Weeping willows also bloom during 'mud season', as the locals refer to it. The flowers are yellowish-green and run all the way through the strands of 'hair' that dip down to the ground. They don't seem to smell particularly good, as the cherry blossoms do, and I am at least no more allergic to them than I am the sakuragi.

Yankees also do not make a big deal out of willow trees, so it hadn't even crossed my mind to wonder if they had those out here before I moved. I probably could have guessed; I know Wind In The Willows is English in origin, and pretty much anything that will grow in UK swampland will also grow here. Willows pop up with some regularity in Japanese artwork, where their sweeping limbs contrast to the sakura, which reaches straight out, and in archery, where willow wood is used traditionally to make arrows.

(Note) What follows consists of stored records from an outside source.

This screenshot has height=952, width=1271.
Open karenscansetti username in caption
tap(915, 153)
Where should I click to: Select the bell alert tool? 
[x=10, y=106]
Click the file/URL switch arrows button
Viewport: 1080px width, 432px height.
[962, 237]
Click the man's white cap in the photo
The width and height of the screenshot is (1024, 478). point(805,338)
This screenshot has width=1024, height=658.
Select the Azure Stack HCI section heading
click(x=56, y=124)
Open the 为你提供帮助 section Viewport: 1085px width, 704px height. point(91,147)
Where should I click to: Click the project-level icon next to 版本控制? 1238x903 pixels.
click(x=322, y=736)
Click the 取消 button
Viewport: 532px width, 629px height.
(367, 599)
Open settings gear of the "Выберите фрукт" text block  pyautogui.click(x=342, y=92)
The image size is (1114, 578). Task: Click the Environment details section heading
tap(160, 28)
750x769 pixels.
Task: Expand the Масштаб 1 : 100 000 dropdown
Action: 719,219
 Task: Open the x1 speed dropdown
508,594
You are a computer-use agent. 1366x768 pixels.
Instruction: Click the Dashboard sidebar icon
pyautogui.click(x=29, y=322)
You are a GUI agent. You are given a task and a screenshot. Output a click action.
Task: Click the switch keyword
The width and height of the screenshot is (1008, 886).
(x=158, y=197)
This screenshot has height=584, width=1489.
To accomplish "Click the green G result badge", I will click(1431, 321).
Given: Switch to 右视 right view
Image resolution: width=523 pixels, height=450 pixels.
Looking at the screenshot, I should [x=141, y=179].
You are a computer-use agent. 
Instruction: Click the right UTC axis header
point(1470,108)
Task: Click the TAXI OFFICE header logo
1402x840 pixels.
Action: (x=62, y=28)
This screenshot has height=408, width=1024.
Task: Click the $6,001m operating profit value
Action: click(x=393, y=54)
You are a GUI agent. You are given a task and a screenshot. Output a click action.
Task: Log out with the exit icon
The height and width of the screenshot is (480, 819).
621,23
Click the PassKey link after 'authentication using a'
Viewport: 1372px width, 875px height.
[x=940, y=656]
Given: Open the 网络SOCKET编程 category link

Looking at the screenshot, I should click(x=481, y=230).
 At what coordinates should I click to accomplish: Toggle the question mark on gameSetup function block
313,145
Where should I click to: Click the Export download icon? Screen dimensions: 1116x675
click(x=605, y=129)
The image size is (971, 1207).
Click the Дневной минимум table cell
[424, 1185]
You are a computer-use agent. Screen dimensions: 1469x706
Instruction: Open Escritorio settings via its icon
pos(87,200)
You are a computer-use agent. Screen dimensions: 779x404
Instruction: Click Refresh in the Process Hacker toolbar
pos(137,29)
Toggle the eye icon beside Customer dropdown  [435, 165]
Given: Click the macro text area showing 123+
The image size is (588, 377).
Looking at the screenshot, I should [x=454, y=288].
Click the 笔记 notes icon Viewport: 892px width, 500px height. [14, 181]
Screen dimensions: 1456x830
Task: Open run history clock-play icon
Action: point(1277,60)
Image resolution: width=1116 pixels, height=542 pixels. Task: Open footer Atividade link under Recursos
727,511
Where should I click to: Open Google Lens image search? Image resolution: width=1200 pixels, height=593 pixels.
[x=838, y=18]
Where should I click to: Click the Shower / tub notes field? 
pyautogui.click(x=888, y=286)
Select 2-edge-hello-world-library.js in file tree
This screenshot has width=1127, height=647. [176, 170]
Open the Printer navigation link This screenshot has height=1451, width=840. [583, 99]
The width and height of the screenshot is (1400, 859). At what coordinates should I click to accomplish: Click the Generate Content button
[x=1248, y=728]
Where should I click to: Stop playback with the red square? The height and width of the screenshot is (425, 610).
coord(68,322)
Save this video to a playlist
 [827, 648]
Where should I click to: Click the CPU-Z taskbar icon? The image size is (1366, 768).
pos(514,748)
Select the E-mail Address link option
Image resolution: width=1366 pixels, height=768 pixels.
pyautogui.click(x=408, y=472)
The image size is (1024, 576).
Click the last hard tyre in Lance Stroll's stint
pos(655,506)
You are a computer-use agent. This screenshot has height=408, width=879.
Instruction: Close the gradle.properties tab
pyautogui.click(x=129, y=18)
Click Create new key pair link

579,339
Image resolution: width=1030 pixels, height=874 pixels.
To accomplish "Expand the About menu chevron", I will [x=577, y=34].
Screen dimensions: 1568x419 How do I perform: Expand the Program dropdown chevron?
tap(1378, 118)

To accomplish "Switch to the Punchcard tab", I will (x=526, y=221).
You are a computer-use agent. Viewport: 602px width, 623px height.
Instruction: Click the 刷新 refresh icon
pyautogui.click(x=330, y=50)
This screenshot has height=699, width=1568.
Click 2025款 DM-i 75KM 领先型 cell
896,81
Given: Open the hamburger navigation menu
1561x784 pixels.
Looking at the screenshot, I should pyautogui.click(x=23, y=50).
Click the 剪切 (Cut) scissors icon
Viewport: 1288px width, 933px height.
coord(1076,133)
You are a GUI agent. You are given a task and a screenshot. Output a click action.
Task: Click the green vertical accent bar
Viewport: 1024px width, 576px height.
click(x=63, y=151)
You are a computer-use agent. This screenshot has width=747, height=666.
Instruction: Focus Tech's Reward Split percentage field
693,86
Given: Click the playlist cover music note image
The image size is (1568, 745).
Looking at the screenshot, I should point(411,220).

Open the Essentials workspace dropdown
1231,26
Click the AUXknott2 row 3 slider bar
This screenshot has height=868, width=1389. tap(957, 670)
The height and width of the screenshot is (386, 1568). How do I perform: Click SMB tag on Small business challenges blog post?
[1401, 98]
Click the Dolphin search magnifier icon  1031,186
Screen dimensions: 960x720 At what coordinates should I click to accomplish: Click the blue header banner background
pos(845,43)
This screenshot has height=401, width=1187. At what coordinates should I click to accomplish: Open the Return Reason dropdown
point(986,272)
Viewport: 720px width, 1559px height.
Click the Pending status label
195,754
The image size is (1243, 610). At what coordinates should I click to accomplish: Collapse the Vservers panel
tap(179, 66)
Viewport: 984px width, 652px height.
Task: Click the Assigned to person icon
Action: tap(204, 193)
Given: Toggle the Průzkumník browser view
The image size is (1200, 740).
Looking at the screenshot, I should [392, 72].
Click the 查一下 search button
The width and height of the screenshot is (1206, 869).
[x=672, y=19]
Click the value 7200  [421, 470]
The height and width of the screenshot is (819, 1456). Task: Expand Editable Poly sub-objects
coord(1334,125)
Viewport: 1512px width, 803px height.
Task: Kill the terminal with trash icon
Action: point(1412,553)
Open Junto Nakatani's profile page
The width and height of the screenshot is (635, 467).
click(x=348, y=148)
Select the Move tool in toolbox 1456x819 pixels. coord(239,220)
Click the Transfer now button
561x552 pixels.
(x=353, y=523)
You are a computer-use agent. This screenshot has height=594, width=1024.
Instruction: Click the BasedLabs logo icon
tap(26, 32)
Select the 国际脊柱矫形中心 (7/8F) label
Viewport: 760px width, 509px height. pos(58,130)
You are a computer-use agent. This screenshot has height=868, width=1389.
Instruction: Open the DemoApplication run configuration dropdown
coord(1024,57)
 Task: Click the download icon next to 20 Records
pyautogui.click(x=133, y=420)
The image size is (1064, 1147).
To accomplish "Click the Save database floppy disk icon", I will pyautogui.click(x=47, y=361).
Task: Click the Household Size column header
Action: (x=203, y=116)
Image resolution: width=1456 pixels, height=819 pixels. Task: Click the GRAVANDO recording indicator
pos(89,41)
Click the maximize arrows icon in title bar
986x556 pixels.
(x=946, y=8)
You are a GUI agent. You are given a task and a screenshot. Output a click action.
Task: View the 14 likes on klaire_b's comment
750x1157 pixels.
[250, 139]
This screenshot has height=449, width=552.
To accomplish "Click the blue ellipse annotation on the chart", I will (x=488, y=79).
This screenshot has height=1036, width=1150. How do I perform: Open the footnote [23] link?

There are a few willows down by the River Charles, but there's a much larger stand of them next to the swan pond in the Boston Public Gardens. The swans are usually magnanimous and will let you sit under them, although the geese are complete assholes.

These photos are all from the Esplanade, which is the result of a large Victorian public works project that was commissioned by people who clearly did not have enough to do. If you go scare up an earlier map of Boston, that entire riverbank didn't exist; there was a lot of water, and then there was a giant dam with Boylston St on top of it, and then someone got the idea that they liked the Back Bay and there should be a lot more of it, so they leveled several hills and dumped the results right off shore. The Esplanade is a solid mile of landfill down the south bank of the Charles.

There are a lot of cherry trees there, Some of them were gifts from the Japanese government. Both the initial construction of the park (late Victorian) and the major expansion (1930s) took place during eras in which the Western world was fascinated with the Far East; I suspect this is not a coincidence. The stone bridges are -- I think -- original to the lagoon design, and about halfway between English and Japanese garden in style.

You are in fact allowed to swim in the lagoons, and in the Charles itself. I think there may be a temporary moratorium declared on that after heavy rains. (You can swim in the Mystic, too. It flows north of Somerville, and there's a similar, smaller, riverbank park that runs along it.) I personally wouldn't, but mostly because it's incredibly silty. It's not uncommon to see kids sitting on the edge of one of the docks, dangling their feet in the water, or people tossing tennis balls out into the shallows and letting their dogs paddle around.

I also see people fishing from time to time, although I don't know if anyone bothers to eat anything they catch at the city park. It does get a bit hazardous to fish or swim around late June; the lagoons get choked up with lily pads, and hopeful kayakers trying to avoid running into them.